Description of the task: Copy the data exactly from the line that contains "Task: Click the window capture hotkey field" through the line that contains "Viewport: 864px width, 576px height.", keeping both end lines and leaving out everything else.

Excerpted data:
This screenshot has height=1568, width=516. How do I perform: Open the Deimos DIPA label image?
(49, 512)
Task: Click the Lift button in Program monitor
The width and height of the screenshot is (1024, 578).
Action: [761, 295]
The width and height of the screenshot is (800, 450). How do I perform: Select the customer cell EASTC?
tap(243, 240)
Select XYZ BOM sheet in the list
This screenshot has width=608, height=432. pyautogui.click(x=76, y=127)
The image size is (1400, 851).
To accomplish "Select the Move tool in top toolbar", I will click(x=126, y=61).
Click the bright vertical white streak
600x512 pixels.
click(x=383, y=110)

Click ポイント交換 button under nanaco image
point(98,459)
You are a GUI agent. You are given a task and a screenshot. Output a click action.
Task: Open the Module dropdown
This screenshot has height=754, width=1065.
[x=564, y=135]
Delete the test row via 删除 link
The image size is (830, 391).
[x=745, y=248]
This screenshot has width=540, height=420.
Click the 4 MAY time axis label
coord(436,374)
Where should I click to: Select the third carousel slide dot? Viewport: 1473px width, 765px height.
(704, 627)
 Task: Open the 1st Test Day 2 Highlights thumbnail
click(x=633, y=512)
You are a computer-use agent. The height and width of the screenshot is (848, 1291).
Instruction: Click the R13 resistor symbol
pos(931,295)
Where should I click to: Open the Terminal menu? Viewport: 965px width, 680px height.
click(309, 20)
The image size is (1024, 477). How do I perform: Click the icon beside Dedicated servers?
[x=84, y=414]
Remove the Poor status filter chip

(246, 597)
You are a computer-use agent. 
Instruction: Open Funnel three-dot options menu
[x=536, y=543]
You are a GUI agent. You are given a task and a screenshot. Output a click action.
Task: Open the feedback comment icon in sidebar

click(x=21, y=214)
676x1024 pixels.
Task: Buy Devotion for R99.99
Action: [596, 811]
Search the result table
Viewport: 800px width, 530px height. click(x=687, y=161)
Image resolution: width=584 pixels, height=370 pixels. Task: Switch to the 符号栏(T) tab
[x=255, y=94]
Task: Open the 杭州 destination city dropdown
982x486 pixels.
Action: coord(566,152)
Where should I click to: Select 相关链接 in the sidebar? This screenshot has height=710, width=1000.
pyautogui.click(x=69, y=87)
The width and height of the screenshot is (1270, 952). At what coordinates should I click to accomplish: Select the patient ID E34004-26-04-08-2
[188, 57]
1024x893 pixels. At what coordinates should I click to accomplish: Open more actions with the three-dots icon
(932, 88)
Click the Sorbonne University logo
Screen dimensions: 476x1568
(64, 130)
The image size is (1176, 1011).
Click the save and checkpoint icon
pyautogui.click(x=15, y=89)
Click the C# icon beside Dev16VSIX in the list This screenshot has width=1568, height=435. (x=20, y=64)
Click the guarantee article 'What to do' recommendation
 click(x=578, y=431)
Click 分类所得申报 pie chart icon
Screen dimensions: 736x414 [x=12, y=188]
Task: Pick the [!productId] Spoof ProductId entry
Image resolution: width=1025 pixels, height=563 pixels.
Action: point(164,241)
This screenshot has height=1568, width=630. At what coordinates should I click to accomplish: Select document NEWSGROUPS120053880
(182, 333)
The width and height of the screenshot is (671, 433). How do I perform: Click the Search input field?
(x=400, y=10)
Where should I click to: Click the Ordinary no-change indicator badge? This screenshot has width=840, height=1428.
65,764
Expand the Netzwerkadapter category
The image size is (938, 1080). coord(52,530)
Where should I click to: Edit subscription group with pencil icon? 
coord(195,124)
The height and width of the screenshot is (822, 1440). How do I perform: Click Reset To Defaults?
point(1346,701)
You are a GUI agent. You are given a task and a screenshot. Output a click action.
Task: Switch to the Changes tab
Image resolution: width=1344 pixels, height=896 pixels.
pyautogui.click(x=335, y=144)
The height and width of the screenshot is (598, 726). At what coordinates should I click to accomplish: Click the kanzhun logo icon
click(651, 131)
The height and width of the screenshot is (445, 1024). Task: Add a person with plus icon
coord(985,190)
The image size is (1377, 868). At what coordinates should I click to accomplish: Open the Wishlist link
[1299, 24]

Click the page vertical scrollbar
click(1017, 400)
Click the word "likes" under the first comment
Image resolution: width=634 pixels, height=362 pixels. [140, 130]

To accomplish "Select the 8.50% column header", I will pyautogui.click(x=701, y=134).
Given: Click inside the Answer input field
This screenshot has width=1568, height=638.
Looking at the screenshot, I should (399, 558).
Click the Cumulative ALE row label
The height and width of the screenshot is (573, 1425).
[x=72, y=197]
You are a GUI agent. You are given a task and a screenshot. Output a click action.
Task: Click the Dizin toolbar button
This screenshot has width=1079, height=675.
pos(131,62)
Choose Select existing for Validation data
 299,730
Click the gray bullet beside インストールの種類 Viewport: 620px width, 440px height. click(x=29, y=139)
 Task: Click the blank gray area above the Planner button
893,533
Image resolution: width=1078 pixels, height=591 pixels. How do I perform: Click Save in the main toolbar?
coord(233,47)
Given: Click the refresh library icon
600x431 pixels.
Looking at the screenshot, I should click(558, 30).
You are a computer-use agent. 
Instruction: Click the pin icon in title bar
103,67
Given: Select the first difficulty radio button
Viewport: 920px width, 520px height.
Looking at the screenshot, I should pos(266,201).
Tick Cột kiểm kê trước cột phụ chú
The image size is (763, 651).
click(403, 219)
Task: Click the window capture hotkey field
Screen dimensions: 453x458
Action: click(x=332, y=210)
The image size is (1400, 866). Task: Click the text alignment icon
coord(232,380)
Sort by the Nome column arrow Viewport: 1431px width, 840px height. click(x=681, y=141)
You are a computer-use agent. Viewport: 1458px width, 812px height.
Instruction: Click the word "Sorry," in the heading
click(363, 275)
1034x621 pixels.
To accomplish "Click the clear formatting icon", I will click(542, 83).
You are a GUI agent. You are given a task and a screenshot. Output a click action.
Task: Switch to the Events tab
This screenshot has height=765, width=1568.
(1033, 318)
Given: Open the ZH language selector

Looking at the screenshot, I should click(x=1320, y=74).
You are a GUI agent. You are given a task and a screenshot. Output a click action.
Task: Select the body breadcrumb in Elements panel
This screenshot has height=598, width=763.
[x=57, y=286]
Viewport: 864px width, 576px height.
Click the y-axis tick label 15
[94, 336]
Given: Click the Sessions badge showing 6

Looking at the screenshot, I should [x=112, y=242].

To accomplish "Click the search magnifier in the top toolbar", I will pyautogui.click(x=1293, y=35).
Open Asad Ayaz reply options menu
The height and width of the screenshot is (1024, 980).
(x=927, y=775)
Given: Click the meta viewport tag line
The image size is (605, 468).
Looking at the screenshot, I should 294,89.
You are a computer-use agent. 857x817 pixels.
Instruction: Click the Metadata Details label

Exercise output:
Task: Click the window capture hotkey field
Screen dimensions: 453x458
Action: click(x=332, y=210)
The image size is (1400, 866). Task: Click the text alignment icon
coord(232,380)
Sort by the Nome column arrow Viewport: 1431px width, 840px height. click(x=681, y=141)
You are a computer-use agent. Viewport: 1458px width, 812px height.
Instruction: Click the word "Sorry," in the heading
click(363, 275)
1034x621 pixels.
To accomplish "Click the clear formatting icon", I will click(542, 83).
You are a GUI agent. You are given a task and a screenshot. Output a click action.
Task: Switch to the Events tab
This screenshot has height=765, width=1568.
(1033, 318)
Given: Open the ZH language selector

Looking at the screenshot, I should click(x=1320, y=74).
You are a GUI agent. You are given a task and a screenshot. Output a click action.
Task: Select the body breadcrumb in Elements panel
This screenshot has height=598, width=763.
[x=57, y=286]
Viewport: 864px width, 576px height.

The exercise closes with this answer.